§ **Activity**
Exactness is required throughout. Return every record once more.
Source material START
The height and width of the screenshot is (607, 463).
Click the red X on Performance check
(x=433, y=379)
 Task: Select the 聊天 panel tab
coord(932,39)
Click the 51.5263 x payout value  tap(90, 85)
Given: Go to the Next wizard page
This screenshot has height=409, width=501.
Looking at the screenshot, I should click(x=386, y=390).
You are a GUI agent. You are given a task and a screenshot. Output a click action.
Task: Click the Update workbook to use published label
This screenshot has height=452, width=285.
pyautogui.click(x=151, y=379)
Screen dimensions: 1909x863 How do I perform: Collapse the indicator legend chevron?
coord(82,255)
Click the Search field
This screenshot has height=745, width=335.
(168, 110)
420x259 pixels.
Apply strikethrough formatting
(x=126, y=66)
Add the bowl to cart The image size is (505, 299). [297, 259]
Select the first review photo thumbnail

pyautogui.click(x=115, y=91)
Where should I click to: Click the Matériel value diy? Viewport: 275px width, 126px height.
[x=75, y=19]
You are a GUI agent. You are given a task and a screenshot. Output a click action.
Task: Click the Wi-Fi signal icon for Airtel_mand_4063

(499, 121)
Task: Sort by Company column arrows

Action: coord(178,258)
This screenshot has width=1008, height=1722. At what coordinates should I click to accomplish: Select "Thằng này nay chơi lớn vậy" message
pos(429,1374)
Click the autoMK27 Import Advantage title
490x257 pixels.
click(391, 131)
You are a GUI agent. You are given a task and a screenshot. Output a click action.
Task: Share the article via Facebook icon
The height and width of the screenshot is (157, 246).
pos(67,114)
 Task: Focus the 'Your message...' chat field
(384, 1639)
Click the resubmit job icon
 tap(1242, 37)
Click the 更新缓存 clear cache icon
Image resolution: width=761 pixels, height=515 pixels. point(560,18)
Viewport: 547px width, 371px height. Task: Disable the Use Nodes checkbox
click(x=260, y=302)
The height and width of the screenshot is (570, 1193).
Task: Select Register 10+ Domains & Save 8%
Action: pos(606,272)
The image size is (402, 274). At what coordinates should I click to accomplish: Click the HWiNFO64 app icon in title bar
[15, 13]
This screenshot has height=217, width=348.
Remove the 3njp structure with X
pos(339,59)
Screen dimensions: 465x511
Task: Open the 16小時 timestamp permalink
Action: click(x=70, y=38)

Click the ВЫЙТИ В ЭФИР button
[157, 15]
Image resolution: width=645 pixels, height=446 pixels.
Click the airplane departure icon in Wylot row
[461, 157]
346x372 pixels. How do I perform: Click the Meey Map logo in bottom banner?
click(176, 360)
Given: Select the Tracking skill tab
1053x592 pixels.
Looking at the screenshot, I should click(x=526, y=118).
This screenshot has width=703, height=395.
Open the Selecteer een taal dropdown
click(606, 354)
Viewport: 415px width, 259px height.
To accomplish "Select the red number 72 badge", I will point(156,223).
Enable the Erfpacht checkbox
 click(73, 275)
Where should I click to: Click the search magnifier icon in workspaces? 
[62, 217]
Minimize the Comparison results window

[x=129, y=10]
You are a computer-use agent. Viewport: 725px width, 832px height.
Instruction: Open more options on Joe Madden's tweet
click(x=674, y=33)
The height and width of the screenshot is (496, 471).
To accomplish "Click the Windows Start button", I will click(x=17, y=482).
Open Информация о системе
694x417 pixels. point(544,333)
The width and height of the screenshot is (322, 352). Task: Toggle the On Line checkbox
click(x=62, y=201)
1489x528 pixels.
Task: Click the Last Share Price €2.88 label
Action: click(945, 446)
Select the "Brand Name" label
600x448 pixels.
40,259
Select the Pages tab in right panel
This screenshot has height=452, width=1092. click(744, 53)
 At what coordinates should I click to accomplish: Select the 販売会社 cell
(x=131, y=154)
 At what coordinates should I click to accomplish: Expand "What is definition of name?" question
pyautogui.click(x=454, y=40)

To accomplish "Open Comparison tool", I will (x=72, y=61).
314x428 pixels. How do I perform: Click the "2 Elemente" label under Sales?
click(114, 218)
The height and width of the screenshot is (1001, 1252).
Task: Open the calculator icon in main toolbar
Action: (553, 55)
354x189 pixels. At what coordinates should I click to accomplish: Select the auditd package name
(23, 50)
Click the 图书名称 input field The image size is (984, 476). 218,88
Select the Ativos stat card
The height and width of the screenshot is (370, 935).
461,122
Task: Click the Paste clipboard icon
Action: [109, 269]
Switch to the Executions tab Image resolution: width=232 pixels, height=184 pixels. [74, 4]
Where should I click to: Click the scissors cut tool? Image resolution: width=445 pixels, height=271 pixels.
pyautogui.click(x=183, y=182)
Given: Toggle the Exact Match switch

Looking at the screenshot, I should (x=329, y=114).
Source material END
§ **Answer to this exercise**
The height and width of the screenshot is (607, 463).
Click the red X on Performance check
(x=433, y=379)
 Task: Select the 聊天 panel tab
coord(932,39)
Click the 51.5263 x payout value  tap(90, 85)
Given: Go to the Next wizard page
This screenshot has height=409, width=501.
Looking at the screenshot, I should click(x=386, y=390).
You are a GUI agent. You are given a task and a screenshot. Output a click action.
Task: Click the Update workbook to use published label
This screenshot has height=452, width=285.
pyautogui.click(x=151, y=379)
Screen dimensions: 1909x863 How do I perform: Collapse the indicator legend chevron?
coord(82,255)
Click the Search field
This screenshot has height=745, width=335.
(168, 110)
420x259 pixels.
Apply strikethrough formatting
(x=126, y=66)
Add the bowl to cart The image size is (505, 299). [297, 259]
Select the first review photo thumbnail

pyautogui.click(x=115, y=91)
Where should I click to: Click the Matériel value diy? Viewport: 275px width, 126px height.
[x=75, y=19]
You are a GUI agent. You are given a task and a screenshot. Output a click action.
Task: Click the Wi-Fi signal icon for Airtel_mand_4063

(499, 121)
Task: Sort by Company column arrows

Action: coord(178,258)
This screenshot has width=1008, height=1722. At what coordinates should I click to accomplish: Select "Thằng này nay chơi lớn vậy" message
pos(429,1374)
Click the autoMK27 Import Advantage title
490x257 pixels.
click(391, 131)
You are a GUI agent. You are given a task and a screenshot. Output a click action.
Task: Share the article via Facebook icon
The height and width of the screenshot is (157, 246).
pos(67,114)
 Task: Focus the 'Your message...' chat field
(384, 1639)
Click the resubmit job icon
 tap(1242, 37)
Click the 更新缓存 clear cache icon
Image resolution: width=761 pixels, height=515 pixels. point(560,18)
Viewport: 547px width, 371px height. Task: Disable the Use Nodes checkbox
click(x=260, y=302)
The height and width of the screenshot is (570, 1193).
Task: Select Register 10+ Domains & Save 8%
Action: pos(606,272)
The image size is (402, 274). At what coordinates should I click to accomplish: Click the HWiNFO64 app icon in title bar
[15, 13]
This screenshot has height=217, width=348.
Remove the 3njp structure with X
pos(339,59)
Screen dimensions: 465x511
Task: Open the 16小時 timestamp permalink
Action: click(x=70, y=38)

Click the ВЫЙТИ В ЭФИР button
[157, 15]
Image resolution: width=645 pixels, height=446 pixels.
Click the airplane departure icon in Wylot row
[461, 157]
346x372 pixels. How do I perform: Click the Meey Map logo in bottom banner?
click(176, 360)
Given: Select the Tracking skill tab
1053x592 pixels.
Looking at the screenshot, I should click(x=526, y=118).
This screenshot has width=703, height=395.
Open the Selecteer een taal dropdown
click(606, 354)
Viewport: 415px width, 259px height.
To accomplish "Select the red number 72 badge", I will point(156,223).
Enable the Erfpacht checkbox
 click(73, 275)
Where should I click to: Click the search magnifier icon in workspaces? 
[62, 217]
Minimize the Comparison results window

[x=129, y=10]
You are a computer-use agent. Viewport: 725px width, 832px height.
Instruction: Open more options on Joe Madden's tweet
click(x=674, y=33)
The height and width of the screenshot is (496, 471).
To accomplish "Click the Windows Start button", I will click(x=17, y=482).
Open Информация о системе
694x417 pixels. point(544,333)
The width and height of the screenshot is (322, 352). Task: Toggle the On Line checkbox
click(x=62, y=201)
1489x528 pixels.
Task: Click the Last Share Price €2.88 label
Action: click(945, 446)
Select the "Brand Name" label
600x448 pixels.
40,259
Select the Pages tab in right panel
This screenshot has height=452, width=1092. click(744, 53)
 At what coordinates should I click to accomplish: Select the 販売会社 cell
(x=131, y=154)
 At what coordinates should I click to accomplish: Expand "What is definition of name?" question
pyautogui.click(x=454, y=40)

To accomplish "Open Comparison tool", I will (x=72, y=61).
314x428 pixels. How do I perform: Click the "2 Elemente" label under Sales?
click(114, 218)
The height and width of the screenshot is (1001, 1252).
Task: Open the calculator icon in main toolbar
Action: (553, 55)
354x189 pixels. At what coordinates should I click to accomplish: Select the auditd package name
(23, 50)
Click the 图书名称 input field The image size is (984, 476). 218,88
Select the Ativos stat card
The height and width of the screenshot is (370, 935).
461,122
Task: Click the Paste clipboard icon
Action: [109, 269]
Switch to the Executions tab Image resolution: width=232 pixels, height=184 pixels. [74, 4]
Where should I click to: Click the scissors cut tool? Image resolution: width=445 pixels, height=271 pixels.
pyautogui.click(x=183, y=182)
Given: Toggle the Exact Match switch

Looking at the screenshot, I should (x=329, y=114).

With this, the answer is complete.